Em contraste ao ambiente violento, o bucolismo do local é um dos aspectos mais marcantes. Os cenários naturais dentro do bairro Santa Teresa, como a cachoeira e a floresta que circunda as comunidades, são mostrados como verdadeiros refúgios para os personagens. Mais do que um lugar de contemplação, é um templo onde ocorrem mudanças interiores significativas em momentos de conflito, como a conversão de Reimoso de um sujeito tranquilo e sedutor para um matador violento e a desvirginação de Manuela. O verde da natureza também é um símbolo de esperança que cerca uma terra manchada de sangue.
Após a leitura do romance, descobri que Dau Bastos é alagoano e vive há algum tempo no Rio de Janeiro, onde leciona Literatura Brasileira. Isso explica o conhecimento geopolítico e econômico sobre o estado nordestino, bem como a realidade social periclitante da capital fluminense narrados no livro. A lembrança de que o governo Sarney foi particularmente destruidor para as usinas de álcool do Nordeste e seus milhares de empregados é algo que não se pode esperar de escritores do eixo Sul-Sudeste. Mesmo minúsculo em área, Alagoas é o estado com a maior área plantada de cana-de-açúcar da região. Conhecer um personagem que teve origem nesse contexto é fascinante.

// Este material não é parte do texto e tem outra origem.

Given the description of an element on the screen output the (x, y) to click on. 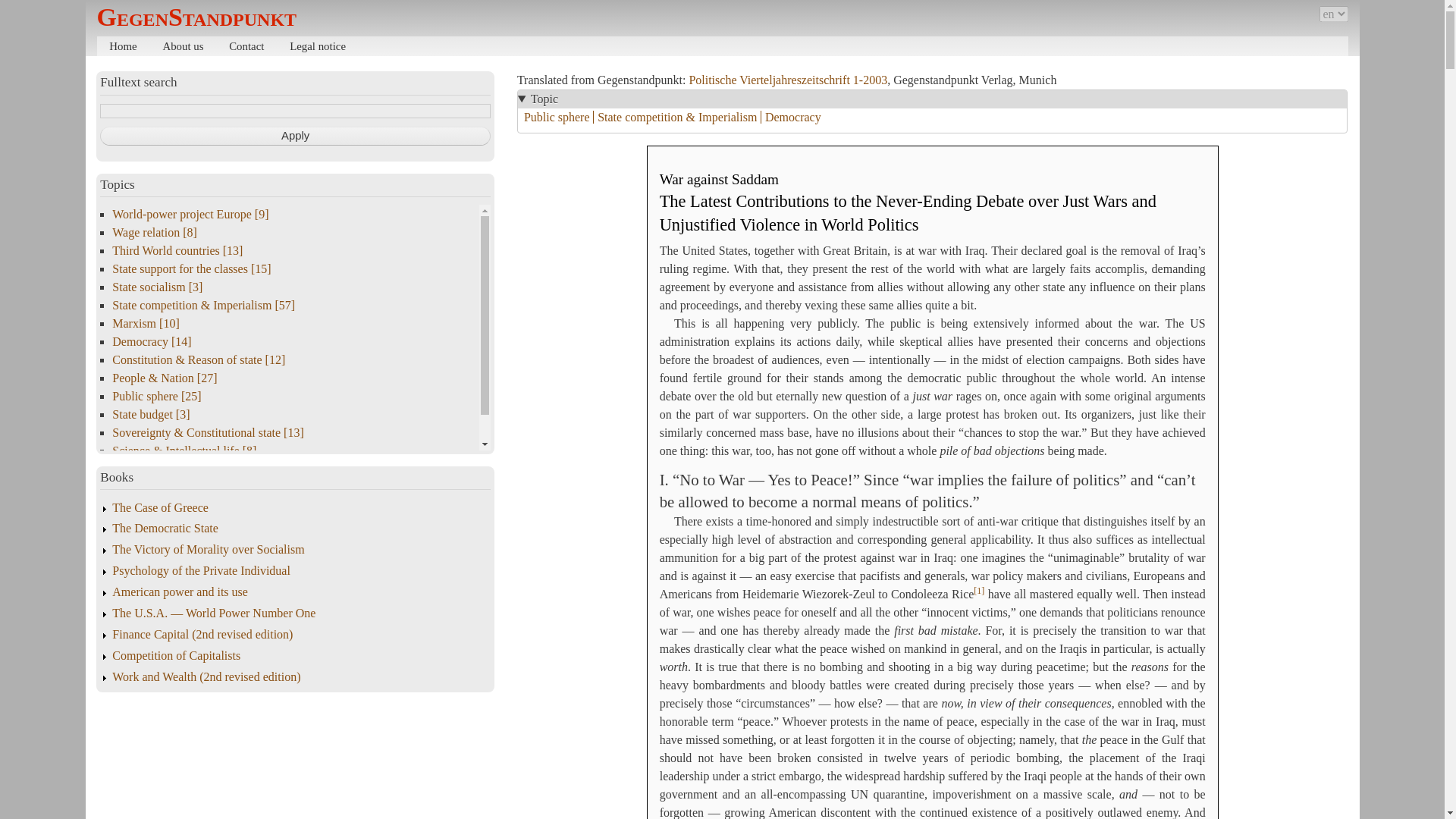
Contact (245, 46)
GegenStandpunkt (197, 17)
Democracy (792, 116)
Apply (295, 135)
Home (123, 46)
Skip to main content (722, 1)
Politische Vierteljahreszeitschrift 1-2003 (787, 79)
Public sphere (558, 116)
Apply (295, 135)
About us (183, 46)
Legal notice (317, 46)
Given the description of an element on the screen output the (x, y) to click on. 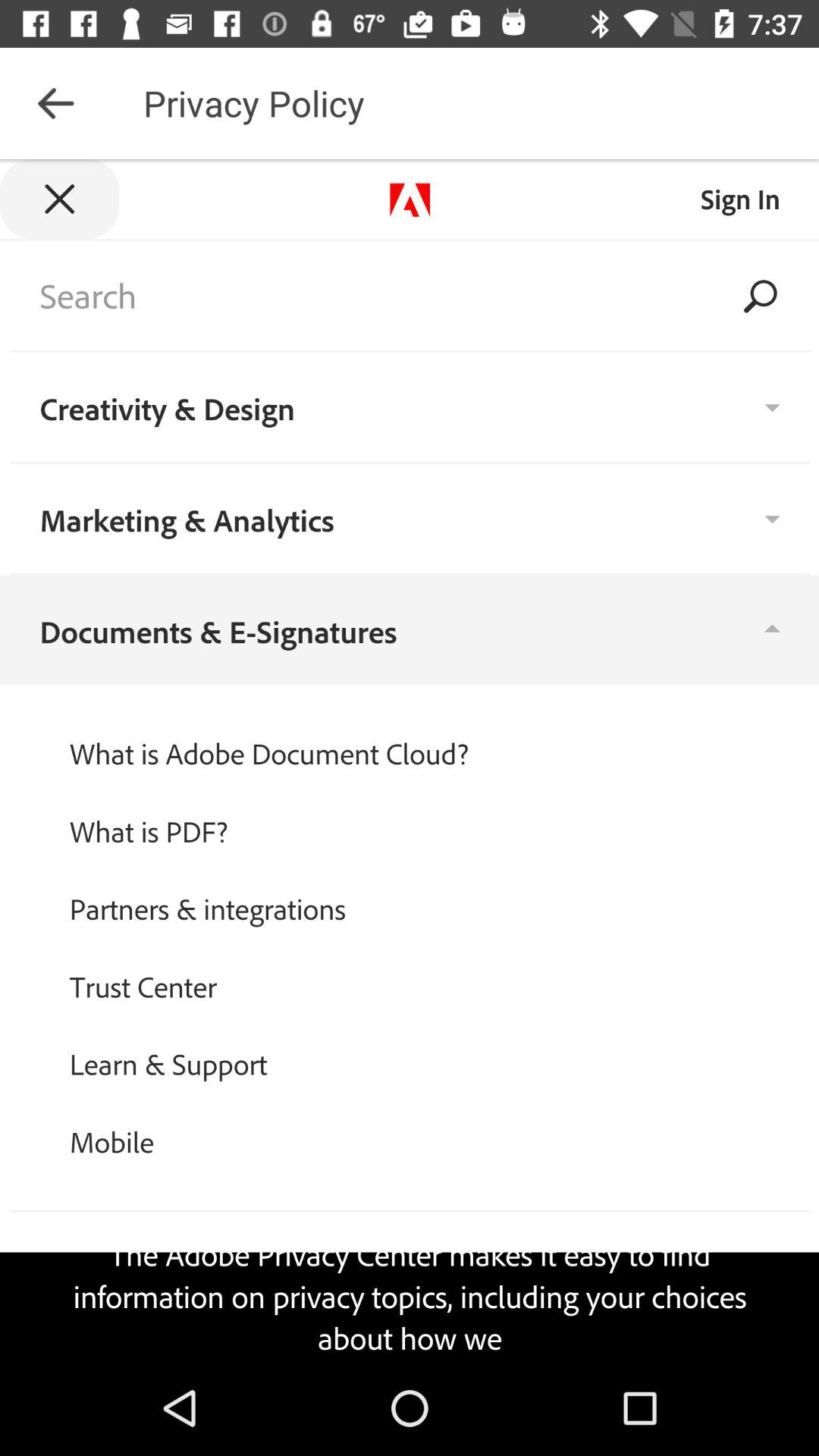
accordion of various information (409, 759)
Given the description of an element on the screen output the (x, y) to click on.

Na hora de comprar, não se deixe enganar pela sinopse sexy e cheia de promessas de ação, tiroteios e demonstrações visuais de barbárie. Infelizmente Dau Bastos, um escritor inteligente, talentoso e com trinta anos de carreira na área literária, foi vítima da necessidade desesperada de vender imposta pela indústria editorial. Uma sinopse equivocada é capaz de destruir a experiência do leitor. Reima exige uma leitura calma e reflexiva, pouco a pouco, um avanço lento e paulatino, porém contínuo e inexorável. Entornar bocados do romance de uma só vez pode levar ao abandono prematuro da leitura pela falta de paciência ou perda da mensagem contida nas entrelinhas. Ler duas páginas por dia tem o mesmo efeito. Reima não é filme, é um seriado com 12 temporadas.